Manchmal hat man ja gewisse Vorstellungen. Meine war von der besuchten Stadt eine ganz Andere. Man fährt durch Wiesen und Felder, biegt an einer Kreuzung rechts ab. Parkt den Untersatz, läuft unter einer Eisenbahnbrücke durch – immer noch sehr ländlich und ein bischen heruntergekommen – keine 20 Meter nach links. Man wundert sich noch, warum so viele Andenkenstände an einer Mauer entlag stehen. Komisch.
Nochmal links, zwischen den Ständen, ein alter Torbogen. Man geht hindurch und da steht er. Einfach so: Der schiefe Turm von Pisa.

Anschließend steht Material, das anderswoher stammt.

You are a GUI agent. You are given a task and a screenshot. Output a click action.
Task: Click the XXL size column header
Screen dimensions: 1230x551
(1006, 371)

Wie immer in meinem Leben, wenn ich vor so berühmten Bauwerken oder Gemälden stehe, die ich schon x Mal in den Medien gesehen habe, kann ich es gar nicht fassen, dass ich endlich da bin. Die Ehrfurcht, dass diese Bauwerke oder sonstige Kunst die Zeit überdauert haben, trotz allem, was der Mensch so um sie herum veranstaltet, wie Weltkriege etc., ist für mich immer noch ein Wunder und wird es wohl auch bleiben. Naiv? Vielleicht.
Ich nehme mir immer die Zeit, diese auf mich wirken zu lassen. Den Gesamteindruck. Wie er wohl auf die Menschen der damaligen Zeit gewirkt haben muss, statt – wie heute üblich – einfach nur Klick zu machen und weiterzulaufen.